Le conflit ne prit pas fin pour autant. Après de mauvaises récoltes, l’aggravation de la misère économique et de nouvelles exécutions pour hérésie, l’opposition se radicalisa. En décembre 1565, de nombreux nobles calvinistes formèrent le compromis des Nobles. En avril 1566, des représentants armés remirent à Marguerite une pétition demandant la fin de l’Inquisition et une modification de la législation religieuse. Le terme méprisant de « gueux », employé pour désigner les pétitionnaires, fut bientôt repris par les insurgés eux-mêmes comme nom : les Gueux.
Marguerite accorda d’abord des concessions limitées et ordonna d’adopter une attitude plus clémente envers les protestants. Malgré cela, les prêches protestants en plein air se multiplièrent. En août 1566 éclata la furie iconoclaste : des calvinistes radicaux détruisirent dans de nombreuses églises et monastères des images religieuses, des statues et des objets de décoration.
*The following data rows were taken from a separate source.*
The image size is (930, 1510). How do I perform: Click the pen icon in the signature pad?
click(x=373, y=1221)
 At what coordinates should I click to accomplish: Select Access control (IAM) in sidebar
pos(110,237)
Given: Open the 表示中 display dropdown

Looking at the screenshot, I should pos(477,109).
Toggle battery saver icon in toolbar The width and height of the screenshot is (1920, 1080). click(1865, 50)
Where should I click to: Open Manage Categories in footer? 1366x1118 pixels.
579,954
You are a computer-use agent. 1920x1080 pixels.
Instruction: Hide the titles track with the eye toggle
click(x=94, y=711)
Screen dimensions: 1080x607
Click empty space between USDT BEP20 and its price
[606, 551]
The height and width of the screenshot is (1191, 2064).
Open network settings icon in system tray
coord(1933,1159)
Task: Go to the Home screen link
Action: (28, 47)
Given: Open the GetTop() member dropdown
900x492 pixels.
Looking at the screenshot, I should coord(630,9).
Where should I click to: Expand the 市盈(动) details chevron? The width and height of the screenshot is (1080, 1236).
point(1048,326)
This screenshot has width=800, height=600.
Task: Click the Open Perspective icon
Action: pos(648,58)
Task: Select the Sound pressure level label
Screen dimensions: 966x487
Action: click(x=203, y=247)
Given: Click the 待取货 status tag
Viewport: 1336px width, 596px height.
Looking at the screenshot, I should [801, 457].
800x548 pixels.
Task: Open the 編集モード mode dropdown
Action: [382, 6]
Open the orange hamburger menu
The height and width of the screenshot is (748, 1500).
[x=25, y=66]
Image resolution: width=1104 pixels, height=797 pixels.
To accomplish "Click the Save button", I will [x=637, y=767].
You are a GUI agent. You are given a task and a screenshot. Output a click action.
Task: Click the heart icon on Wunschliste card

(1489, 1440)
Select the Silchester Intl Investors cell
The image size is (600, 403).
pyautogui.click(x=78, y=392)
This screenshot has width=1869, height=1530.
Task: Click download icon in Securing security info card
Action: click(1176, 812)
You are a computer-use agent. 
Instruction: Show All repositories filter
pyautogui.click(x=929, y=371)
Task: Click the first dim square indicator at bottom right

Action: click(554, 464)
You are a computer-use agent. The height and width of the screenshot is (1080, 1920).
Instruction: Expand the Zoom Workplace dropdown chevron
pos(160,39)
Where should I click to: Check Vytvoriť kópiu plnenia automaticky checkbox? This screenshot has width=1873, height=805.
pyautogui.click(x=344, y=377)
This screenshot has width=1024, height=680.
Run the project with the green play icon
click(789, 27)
Face à ces violences, Marguerite revint en partie sur ses concessions et rétablit l’ordre avec l’aide des troupes royales. Au printemps 1567, la révolte était en grande partie écrasée ; plusieurs opposants, parmi lesquels Guillaume d’Orange, quittèrent le pays.
Philippe II envoya néanmoins le duc d’Albe aux Pays-Bas avec 15 000 soldats et de vastes pouvoirs. Marguerite y vit un signe de défiance et avertit que la dureté d’Albe rendrait les Espagnols détestés. Après l’arrivée du duc à Bruxelles en août 1567, celui-ci l’écarta pratiquement de toute décision politique. Marguerite présenta alors sa démission. Philippe II l’accepta, loua son gouvernement et lui accorda une rente plus élevée. À la fin de décembre 1567, elle quitta les Pays-Bas ; par comparaison avec le régime militaire ultérieur d’Albe, son gouvernement modéré fut jugé favorablement par nombre de ses contemporains.
Marguerite vécut ensuite à Plaisance et à L’Aquila. En 1580, à la demande de Philippe II, elle reprit encore une fois la charge de gouvernante des Pays-Bas, qu’elle devait exercer conjointement avec son fils Alessandro. En pratique, celui-ci conserva le pouvoir politique, tandis que Marguerite, en raison des tensions et de sa santé fragile, resta à Namur sans exercer réellement ses fonctions. Ce n’est qu’en 1583 qu’elle put retourner en Italie. Elle vécut de nouveau sur ses terres près de L’Aquila et mourut le 18 janvier 1586 à Ortona, à l’âge de 63 ans. Elle fut inhumée à Plaisance. En Italie, elle était connue sous le nom de « Madama d’Austria » ; le Palazzo Madama et la Villa Madama, à Rome, furent notamment nommés en son honneur.